Greinke’s Comments Cloud Australian Series

Quinn Daly

The Arizona Diamondbacks and Los Angeles Dodgers are slated to begin their season with a three-game series in Australia beginning on March 22. The move to play a regular season series abroad comes relatively late for MLB; the NFL began playing one regular season game in London back in 2007. The London games have been very popular amongst the English, and it comes at no surprise that the MLB would be keen to expand its audience. Given this emerging market for the NFL, I suspect MLB adopted the same strategy with this first effort at the Sydney Cricket Grounds.

When asked about the opening series, Dodgers star Zack Greinke responded bluntly by saying he has “absolutely zero excitement for it.” The comment startled Australian officials, who contacted the Dodgers and MLB for further explanation. As expected, the League and the Dodgers assured the officials that everyone is very much looking forward to the trip.

Aside from the jet lag that occurs from such a time change, the trip will affect the Dodgers in a couple other ways. Since the series starts before the rest of the League’s Opening Day games, the team will be missing out on Cactus League preseason games. These games are essential for the team, as they give it a chance for teammates to develop chemistry in game-like situations and is a great tune-up to the speed of live game play right before the season starts. The early start will also create a problem for the starting rotation. The team will want their ace, Clayton Kershaw, to start on full rest for the Dodgers’ Opening Day home opener.
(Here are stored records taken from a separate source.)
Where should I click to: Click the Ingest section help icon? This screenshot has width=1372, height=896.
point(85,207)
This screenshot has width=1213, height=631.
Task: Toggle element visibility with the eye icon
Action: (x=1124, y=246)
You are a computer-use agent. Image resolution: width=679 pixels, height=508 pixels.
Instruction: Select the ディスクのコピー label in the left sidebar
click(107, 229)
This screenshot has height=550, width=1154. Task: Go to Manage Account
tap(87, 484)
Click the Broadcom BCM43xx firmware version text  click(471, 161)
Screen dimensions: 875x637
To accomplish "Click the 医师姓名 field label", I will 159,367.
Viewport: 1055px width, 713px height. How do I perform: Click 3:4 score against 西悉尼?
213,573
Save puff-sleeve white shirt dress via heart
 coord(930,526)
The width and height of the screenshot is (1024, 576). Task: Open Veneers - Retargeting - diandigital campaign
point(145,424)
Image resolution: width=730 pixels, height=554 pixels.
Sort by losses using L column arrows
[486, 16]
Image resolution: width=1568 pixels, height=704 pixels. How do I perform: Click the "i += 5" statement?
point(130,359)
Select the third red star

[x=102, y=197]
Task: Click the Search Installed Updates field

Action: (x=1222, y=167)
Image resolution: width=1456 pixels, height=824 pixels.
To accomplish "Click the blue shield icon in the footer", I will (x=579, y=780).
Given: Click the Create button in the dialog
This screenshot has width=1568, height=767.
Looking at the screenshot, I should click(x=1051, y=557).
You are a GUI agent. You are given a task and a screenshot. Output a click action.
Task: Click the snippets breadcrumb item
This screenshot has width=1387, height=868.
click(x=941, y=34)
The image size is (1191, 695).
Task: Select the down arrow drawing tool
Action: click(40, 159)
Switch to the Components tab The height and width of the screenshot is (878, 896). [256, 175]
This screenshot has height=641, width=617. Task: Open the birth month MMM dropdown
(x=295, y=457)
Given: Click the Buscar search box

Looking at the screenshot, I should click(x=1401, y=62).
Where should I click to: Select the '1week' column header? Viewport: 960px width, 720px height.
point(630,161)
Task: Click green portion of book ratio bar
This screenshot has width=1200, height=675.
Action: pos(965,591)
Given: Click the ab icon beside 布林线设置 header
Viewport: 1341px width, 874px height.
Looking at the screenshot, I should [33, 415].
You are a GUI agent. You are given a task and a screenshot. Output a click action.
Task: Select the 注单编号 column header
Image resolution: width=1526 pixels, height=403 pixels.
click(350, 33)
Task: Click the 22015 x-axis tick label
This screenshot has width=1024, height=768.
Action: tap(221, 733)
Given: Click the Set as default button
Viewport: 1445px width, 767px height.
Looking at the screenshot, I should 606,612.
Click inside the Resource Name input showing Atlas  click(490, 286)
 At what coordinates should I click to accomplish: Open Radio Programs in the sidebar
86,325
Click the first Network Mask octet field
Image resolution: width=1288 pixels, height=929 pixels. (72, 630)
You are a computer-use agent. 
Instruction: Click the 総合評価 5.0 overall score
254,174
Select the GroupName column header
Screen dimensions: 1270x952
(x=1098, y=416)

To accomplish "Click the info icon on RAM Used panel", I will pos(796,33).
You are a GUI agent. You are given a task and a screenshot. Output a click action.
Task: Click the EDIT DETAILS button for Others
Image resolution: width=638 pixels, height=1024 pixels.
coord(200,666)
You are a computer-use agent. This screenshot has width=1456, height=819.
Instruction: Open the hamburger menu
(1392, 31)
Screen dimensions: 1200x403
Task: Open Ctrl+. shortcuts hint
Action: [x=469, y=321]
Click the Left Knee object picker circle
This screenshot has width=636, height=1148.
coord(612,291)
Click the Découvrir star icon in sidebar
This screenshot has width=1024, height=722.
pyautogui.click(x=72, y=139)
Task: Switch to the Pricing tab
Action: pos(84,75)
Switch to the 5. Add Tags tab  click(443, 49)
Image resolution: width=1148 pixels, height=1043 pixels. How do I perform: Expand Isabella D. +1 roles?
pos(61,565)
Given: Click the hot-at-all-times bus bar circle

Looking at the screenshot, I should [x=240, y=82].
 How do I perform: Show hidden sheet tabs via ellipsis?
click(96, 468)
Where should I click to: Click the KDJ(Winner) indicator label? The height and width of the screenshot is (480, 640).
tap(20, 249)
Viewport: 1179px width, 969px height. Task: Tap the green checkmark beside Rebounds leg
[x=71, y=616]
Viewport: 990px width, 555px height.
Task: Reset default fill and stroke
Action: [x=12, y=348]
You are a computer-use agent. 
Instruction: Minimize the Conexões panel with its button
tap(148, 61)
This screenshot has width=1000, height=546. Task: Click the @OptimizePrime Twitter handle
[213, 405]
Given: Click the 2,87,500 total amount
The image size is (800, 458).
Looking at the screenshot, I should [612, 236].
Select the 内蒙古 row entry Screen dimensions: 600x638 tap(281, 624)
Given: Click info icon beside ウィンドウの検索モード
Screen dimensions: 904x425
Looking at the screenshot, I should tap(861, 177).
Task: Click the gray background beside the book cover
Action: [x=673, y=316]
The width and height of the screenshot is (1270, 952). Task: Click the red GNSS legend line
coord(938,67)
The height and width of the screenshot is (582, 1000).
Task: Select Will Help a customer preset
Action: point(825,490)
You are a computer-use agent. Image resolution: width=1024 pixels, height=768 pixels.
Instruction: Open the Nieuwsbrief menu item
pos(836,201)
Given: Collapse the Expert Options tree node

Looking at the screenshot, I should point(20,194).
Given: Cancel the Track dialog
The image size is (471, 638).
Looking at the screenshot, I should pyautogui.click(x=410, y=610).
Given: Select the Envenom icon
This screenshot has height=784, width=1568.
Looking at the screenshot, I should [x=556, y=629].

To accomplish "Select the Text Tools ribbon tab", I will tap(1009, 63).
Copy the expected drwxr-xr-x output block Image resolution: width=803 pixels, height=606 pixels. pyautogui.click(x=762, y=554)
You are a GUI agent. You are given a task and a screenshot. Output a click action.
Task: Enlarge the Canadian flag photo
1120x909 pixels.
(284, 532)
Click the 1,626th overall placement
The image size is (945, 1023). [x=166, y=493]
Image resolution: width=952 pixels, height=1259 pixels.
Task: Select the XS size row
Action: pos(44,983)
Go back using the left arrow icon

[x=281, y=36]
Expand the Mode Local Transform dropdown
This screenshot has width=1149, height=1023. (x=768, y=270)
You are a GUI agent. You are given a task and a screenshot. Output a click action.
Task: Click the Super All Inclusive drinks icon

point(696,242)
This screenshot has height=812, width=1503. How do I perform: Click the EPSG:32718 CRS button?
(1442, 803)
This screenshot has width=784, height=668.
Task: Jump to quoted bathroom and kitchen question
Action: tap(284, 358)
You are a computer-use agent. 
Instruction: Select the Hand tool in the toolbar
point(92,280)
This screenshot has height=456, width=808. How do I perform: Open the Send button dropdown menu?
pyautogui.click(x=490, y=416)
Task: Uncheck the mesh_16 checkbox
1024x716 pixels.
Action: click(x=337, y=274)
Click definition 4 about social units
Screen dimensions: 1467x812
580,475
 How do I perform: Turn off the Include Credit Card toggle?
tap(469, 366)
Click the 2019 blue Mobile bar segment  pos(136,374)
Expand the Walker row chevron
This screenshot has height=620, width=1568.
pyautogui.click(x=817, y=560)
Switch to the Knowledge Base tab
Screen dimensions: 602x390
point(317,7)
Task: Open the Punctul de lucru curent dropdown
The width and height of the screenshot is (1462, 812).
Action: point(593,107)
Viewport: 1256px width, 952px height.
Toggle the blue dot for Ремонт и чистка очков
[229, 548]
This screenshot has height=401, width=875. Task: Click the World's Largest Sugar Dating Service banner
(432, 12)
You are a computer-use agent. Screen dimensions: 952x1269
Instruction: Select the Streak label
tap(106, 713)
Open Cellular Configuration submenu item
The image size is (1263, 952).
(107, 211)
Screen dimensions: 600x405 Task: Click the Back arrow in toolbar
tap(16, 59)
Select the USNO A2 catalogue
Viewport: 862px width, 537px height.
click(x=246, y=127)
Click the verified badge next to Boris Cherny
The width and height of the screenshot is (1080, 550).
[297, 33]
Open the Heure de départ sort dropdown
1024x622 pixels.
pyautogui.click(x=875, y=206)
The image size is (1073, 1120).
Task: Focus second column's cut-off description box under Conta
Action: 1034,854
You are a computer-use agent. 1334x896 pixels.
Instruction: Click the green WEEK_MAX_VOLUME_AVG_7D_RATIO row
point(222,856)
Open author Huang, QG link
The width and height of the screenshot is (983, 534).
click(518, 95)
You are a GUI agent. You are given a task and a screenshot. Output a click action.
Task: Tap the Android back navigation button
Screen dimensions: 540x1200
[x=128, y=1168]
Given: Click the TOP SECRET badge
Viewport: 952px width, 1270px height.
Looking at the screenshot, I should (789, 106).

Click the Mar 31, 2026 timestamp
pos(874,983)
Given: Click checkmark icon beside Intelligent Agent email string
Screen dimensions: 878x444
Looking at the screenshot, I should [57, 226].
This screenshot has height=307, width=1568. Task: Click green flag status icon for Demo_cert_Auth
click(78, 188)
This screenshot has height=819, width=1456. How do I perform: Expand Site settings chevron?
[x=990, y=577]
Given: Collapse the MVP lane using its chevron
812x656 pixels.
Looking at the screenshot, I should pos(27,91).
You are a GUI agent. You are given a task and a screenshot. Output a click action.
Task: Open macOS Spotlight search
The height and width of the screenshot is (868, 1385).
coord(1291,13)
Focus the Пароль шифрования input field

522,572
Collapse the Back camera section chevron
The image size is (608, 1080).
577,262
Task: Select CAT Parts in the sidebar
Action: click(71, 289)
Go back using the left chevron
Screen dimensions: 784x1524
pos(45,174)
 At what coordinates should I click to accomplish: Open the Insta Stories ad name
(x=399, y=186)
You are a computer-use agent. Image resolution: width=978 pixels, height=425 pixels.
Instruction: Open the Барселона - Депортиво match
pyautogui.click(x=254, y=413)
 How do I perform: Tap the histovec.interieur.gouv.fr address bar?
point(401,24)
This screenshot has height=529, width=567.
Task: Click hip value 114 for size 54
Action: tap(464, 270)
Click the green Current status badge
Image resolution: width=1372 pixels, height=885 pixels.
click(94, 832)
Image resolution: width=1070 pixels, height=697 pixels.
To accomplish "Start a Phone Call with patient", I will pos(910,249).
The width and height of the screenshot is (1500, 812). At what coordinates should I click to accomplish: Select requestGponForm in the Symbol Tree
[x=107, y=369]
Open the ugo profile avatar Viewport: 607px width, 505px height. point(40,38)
Ironically, this means that Greinke will likely have to pitch in the opening series in Sydney.

I don’t see a real problem with Greinke’s comments. Players across all sports have become so well-coached in how to respond to the media that we hardly hear their true thoughts. Personally, I think it’s refreshing to hear what a player thinks. Granted, Greinke did come off a little harsh in just how excited he is to fly to Australia for one series. The media really blows slip-ups and comments from players out of proportion in order to create news, but I would actually prefer it if the players were allowed to just say whatever they wanted.

All in all, I don’t think MLB will have as great a stake in the foreign audience as the NFL does, simply because there is less of a void. Football is only played in the United States, so it is somewhat of a spectacle and a great opportunity to see something the English cannot go see another time when the NFL plays in London. Baseball is a universal sport, and while other leagues are not the same caliber as the MLB, citizens can more easily go see a game in other nations.